Es braucht keine großen Akademien um ein guter Schauspieler zu sein

Am Beispiel von Taşgın merkt man, dass es keine großen Akademien braucht, um ein guter Schauspieler zu sein – er ist der Held des Abends und hat seine Karriere an der Akademie der Autodidakten am Ballhaus Naunynstraße begonnen. Ohne jede Allüren, ganz frei und echt konzipiert er seinen Cem, der gleichzeitig Feingeist und Krawalleur ist und mit der Zeit unter der Knute der erfolgsorientierten Lisa zum unterwürfigen Hausmann verkommt, der am Ende gewissermaßen noch vor die Tür gesetzt wird. Dabei hatte Cem große Träume, kommt visionär daher und formuliert eingangs: ,,Mir ist, als würde die ganze Welt mit dem Zug fahren, aber wir sitzen immer noch hier.‘‘. Taşgın verkörpert die Wandlung seiner Figur überzeugend und es ist zu hoffen, dass er künftig auf noch größeren Bühnen Raum findet seine treffsichere Schauspielkunst zu präsentieren.

Aufgabe A:
Kannst du die Stelle der Theaterkritik von „Am Beispiel von“ bis einschließlich „Schauspielkunst zu präsentieren.“ wortgetreu abschreiben?
Die Theaterkritik und die Datensätze haben inhaltlich nichts miteinander zu tun.

Datensätze zum Auffinden angezeigter Objekte
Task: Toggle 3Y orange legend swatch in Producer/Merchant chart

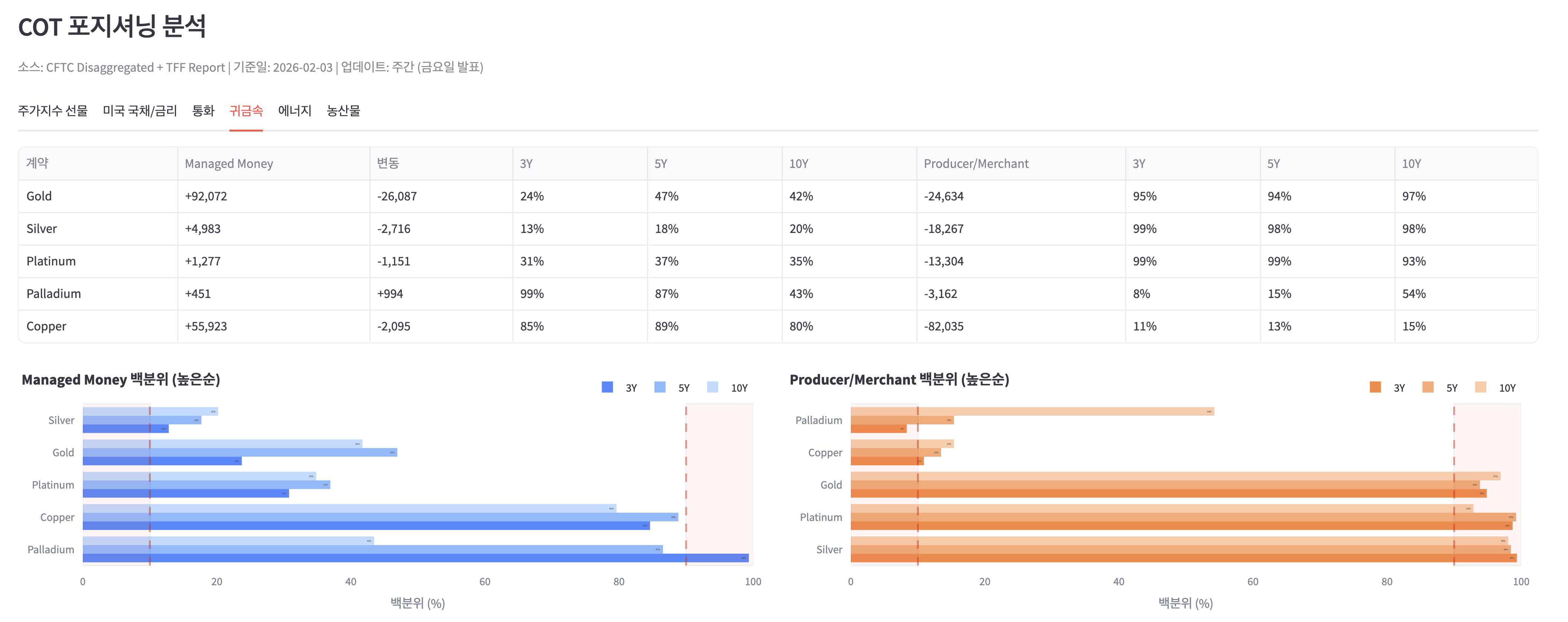Action: pyautogui.click(x=1375, y=388)
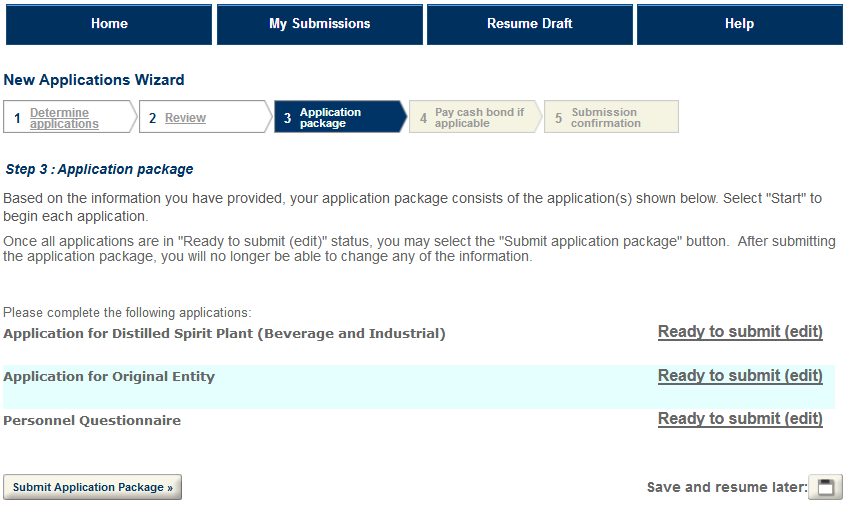Click the Distilled Spirit Plant application title

pyautogui.click(x=224, y=333)
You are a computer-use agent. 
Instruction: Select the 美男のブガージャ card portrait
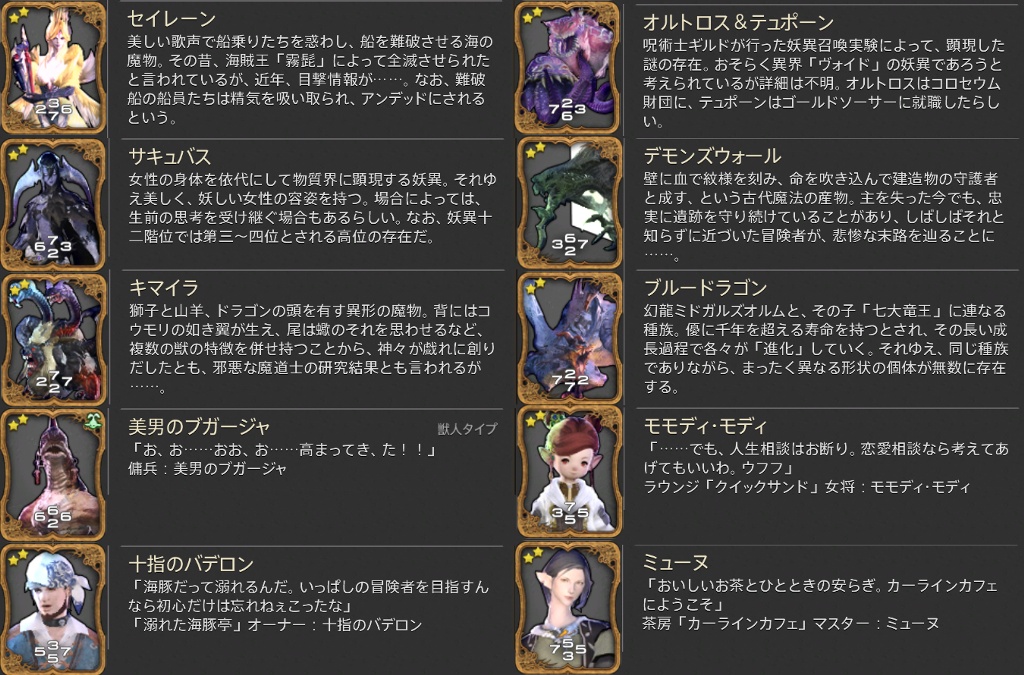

Aufgabe B:
Kannst du sämtliche Datensätze oben Zeile für Zeile unverändert wiedergeben, die Bilder dabei aber weglassen?

Lösung A:
Am Beispiel von Taşgın merkt man, dass es keine großen Akademien braucht, um ein guter Schauspieler zu sein – er ist der Held des Abends und hat seine Karriere an der Akademie der Autodidakten am Ballhaus Naunynstraße begonnen. Ohne jede Allüren, ganz frei und echt konzipiert er seinen Cem, der gleichzeitig Feingeist und Krawalleur ist und mit der Zeit unter der Knute der erfolgsorientierten Lisa zum unterwürfigen Hausmann verkommt, der am Ende gewissermaßen noch vor die Tür gesetzt wird. Dabei hatte Cem große Träume, kommt visionär daher und formuliert eingangs: ,,Mir ist, als würde die ganze Welt mit dem Zug fahren, aber wir sitzen immer noch hier.‘‘. Taşgın verkörpert die Wandlung seiner Figur überzeugend und es ist zu hoffen, dass er künftig auf noch größeren Bühnen Raum findet seine treffsichere Schauspielkunst zu präsentieren.

Lösung B:
Task: Toggle 3Y orange legend swatch in Producer/Merchant chart

Action: pyautogui.click(x=1375, y=388)
Click the Distilled Spirit Plant application title

pyautogui.click(x=224, y=333)
You are a computer-use agent. 
Instruction: Select the 美男のブガージャ card portrait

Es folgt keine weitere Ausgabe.